I unsheathe my dagger and point it steadily at him. “This doesn’t turn into a butterfly when I throw it.”

Jesse smiles with delight. “I think I can see why she likes you after all.”

Ben cocks his eyebrow. He shakes his head and rolls up his newspaper. “Screw you, Jesse. What about some glamour for the rest of us, huh?” He pushes his hair away and cups his hand behind his ear so he can make sure we get a good look at it. It’s iridescent and wiggles with him excited like this.

“In time, my friend.”

“I am not your friend, Jesse.” Ben picks up his briefcase and turns to the door. “You seem nice, Tristan. One piece of advice? Let the Sea People destroy themselves. It’s what they’re good at. In a few years, I’ll be in Acapulco with Miss Universe on my lap and enough money that she won’t even care about my little ear problem. Toliss will be under the sea where it belongs, and the rest of them?” He throws his newspaper in the air, and it comes apart in a mess in Jesse’s furious face. “Poof, just like that.”

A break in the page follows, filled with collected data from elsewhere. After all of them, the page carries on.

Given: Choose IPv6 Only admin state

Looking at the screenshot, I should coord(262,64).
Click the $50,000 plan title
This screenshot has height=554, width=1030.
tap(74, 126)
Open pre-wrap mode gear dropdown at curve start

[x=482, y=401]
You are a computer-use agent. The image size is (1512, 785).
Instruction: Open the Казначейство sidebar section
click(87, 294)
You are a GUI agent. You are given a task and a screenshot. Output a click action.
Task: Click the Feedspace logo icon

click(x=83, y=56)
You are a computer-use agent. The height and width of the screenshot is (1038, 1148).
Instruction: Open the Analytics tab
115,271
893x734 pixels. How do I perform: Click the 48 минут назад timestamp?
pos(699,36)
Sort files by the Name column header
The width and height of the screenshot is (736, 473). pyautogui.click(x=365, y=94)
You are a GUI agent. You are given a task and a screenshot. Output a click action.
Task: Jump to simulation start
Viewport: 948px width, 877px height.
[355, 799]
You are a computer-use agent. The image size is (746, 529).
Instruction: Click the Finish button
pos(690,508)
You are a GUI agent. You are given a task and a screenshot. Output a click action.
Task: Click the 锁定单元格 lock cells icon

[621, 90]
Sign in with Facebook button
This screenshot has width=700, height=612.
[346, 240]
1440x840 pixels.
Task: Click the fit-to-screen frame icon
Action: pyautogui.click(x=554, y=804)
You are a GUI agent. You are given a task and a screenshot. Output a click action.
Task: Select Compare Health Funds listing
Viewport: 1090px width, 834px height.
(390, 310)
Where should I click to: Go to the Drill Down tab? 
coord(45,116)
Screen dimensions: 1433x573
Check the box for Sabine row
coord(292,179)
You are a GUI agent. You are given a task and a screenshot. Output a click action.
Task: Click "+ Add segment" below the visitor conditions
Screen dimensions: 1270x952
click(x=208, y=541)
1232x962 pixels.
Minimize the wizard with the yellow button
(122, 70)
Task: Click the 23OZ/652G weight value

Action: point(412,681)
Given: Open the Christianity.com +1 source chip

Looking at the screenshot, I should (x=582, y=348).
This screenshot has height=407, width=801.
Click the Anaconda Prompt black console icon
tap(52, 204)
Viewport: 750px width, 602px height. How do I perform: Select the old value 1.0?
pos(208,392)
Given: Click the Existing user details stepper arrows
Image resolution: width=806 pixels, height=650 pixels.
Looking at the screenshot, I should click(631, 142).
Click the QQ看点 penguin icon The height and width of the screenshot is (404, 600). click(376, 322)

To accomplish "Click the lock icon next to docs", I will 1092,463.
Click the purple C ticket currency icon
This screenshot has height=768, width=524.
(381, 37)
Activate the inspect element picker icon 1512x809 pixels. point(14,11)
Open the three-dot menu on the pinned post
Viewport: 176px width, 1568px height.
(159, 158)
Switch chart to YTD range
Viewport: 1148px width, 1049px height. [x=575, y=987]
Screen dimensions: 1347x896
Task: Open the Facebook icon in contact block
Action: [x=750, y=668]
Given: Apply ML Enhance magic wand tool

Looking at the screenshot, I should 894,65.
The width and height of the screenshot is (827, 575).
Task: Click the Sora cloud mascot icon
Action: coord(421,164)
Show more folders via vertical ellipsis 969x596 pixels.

Poof, just like that, the landlocked resume their shouting with each other. Old rivalries surface. A water bottle flies over my head and spills everywhere. They crowd the room, reaching for Adaro, who pushes them away and makes a run for it with Sarabell. I grab Penny and say, “Take Timmy and go.”

“We won’t follow Jesse,” she reassures me. She’s the only one.

“Right now,” I say, “just think about your family.”

She nods, letting go of my hand. With her boyfriend pushing people out of the way, they leave.

“Let’s go,” Kurt says. He takes Thalia by her arm and shoves one or two guys on the way out.

“You have nothing to offer.” Jesse stands beside me, watching the discord he’s created. Feeding off it. “Make the smart decision for yourself. Together we can help these people.”

“From where I’m standing,” I spit, “all you want to do is help yourself. Turning darts into birds isn’t going to help you.”

“I could show you the full extent of my gifts.” He turns his greasy face to me. “But that would ruin tomorrow night’s fun.”

Thalia and Layla grab at my hands before I can punch him. I shout, “You don’t know what Nieve is capable of.”

And then his voice is in my head as I walk away from the pandemonium of the meeting hall. It’s an echo, forcing its way into my thoughts. Jesse, speaking to me. “I do know, Land Prince. I know exactly what she’s capable of.”